Other large west coast cities with high housing costs have seen similar increases; in San Diego, apartment rents average more than $1,700 a month. And since 2003, more than 5,000 residential hotel units, often considered the housing of last resort, have been demolished or converted into boutique hotels.

The situation has prompted frustration on all sides, and proposals that are a little off-the-wall: a pair of businessmen recently suggested banning camping downtown and restricting it to a site 13 miles outside the city. (They called it Camp Hope.) It may not be helping matters that the mayor’s point person on homelessness left her post last week without explanation.

A southern California native, Faulconer started off in 2006 as a city councilman who had an uneasy relationship with homelessness. He repeatedly opposed locating a temporary emergency shelter in his downtown district. And he voiced support for arresting or ticketing people who sleep in public overnight. But since his election as mayor in 2014, Faulconer, either by will or force, seems to have grasped the severity of the issue.

In 2016, for instance, he allocated $3.3m to homelessness programs on top of the federal funding the city receives. He has also proposed an increase in the city’s hotel-room tax, a portion of which would go to homeless programs. The tax would need to be approved by voters, but Faulconer says he has the support of hoteliers and the city’s tourism industry, who’ve complained that homelessness is impacting their bottom line. One hotel manager said he recently had to scramble to stop the cancellation of an event worth $500,000 after a planner said she didn’t feel safe outside.

But while many San Diegans might wish for a quick fix, it is proving difficult to bring people off the streets.

Despite the rising homeless numbers, shelter usage is actually down, even on rainy nights when the city makes additional beds available. “Most folks out there, they think the best thing they have going is their tent,” said Bob McElroy, CEO of the Alpha Project, one of the city’s largest homeless services providers.

Alpha Project has submitted a proposal to the city for an intake center with a “sleeping courtyard” that would accommodate up to 150 people and a camping space with room for 25 tents. Over a three-year period, the project would expand to include 700 units of permanent housing.

The idea of a safe space to pitch her tent is appealing to Lawell Brooks, a 29-year-old who sleeps under a blue tarp.

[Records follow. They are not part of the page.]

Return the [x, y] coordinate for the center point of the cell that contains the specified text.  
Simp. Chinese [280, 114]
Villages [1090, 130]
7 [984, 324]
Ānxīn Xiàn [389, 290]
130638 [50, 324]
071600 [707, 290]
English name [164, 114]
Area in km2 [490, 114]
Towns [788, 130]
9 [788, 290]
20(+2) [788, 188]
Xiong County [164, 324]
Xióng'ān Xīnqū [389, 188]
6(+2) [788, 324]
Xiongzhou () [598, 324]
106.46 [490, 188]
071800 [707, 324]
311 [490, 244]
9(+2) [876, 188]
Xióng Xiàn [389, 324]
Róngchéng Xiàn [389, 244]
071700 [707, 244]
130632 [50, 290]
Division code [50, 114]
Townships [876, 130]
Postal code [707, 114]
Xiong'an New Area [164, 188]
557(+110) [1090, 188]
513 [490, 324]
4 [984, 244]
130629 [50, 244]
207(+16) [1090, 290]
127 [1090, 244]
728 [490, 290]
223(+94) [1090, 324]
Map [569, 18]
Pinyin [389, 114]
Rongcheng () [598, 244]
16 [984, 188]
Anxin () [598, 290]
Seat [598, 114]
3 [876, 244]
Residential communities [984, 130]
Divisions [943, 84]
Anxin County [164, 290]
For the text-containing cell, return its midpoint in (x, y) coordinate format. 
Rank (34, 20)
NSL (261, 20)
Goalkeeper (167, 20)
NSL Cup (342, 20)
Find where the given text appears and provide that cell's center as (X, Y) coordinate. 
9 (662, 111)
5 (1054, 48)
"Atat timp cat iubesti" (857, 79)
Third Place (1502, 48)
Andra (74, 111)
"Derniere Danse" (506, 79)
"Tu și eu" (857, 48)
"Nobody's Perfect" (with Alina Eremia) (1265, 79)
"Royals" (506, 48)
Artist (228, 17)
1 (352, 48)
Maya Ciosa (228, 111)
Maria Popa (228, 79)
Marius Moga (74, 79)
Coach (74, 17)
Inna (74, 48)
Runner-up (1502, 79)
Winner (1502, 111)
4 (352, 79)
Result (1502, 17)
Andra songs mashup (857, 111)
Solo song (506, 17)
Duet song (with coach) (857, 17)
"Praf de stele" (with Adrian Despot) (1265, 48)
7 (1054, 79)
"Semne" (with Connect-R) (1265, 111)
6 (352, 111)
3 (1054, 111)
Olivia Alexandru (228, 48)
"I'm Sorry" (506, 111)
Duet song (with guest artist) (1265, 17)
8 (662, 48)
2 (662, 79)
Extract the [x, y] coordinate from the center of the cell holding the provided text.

On a recent morning, it was one of more than two dozen tents and tarp structures pushed up against a fenced-in empty lot in East Village. “I could probably have gotten a job by now,” she said, “but I don’t want to leave my stuff.”

    

The contours of her life are defined by her living situation. Each morning, she makes a quick trip two blocks over to a facility called Father Joe’s Villages,to take a shower and get dressed so she doesn’t appear to be residing outside. She’s been arrested simply for sleeping under her tarp, a violation of a city law banning “any vegetation or object” from being in the public right-of-way. Now she pays close attention to the signs on fences and light poles announcing when police and city workers will be conducting a clean-up.

Michael McConnell, a homeless advocate who lives downtown, regularly documents these sweeps on social media; his posts suggest their futility. They show that a street cleared by mid-morning will be full of tents again within hours.

Addressing homelessness means recognizing that one size doesn’t fit all, he said. McConnell supports the idea of giving people a safe place to sleep and having street outreach workers, not police, keep tabs on folks. Some might only need a few months of rental assistance, or help finding a landlord who’ll accept a housing voucher, he said. In other cases, it could take months before an outreach worker gains someone’s trust.

He is realistic about the city’s future.”People are not going to just disappear,” he said.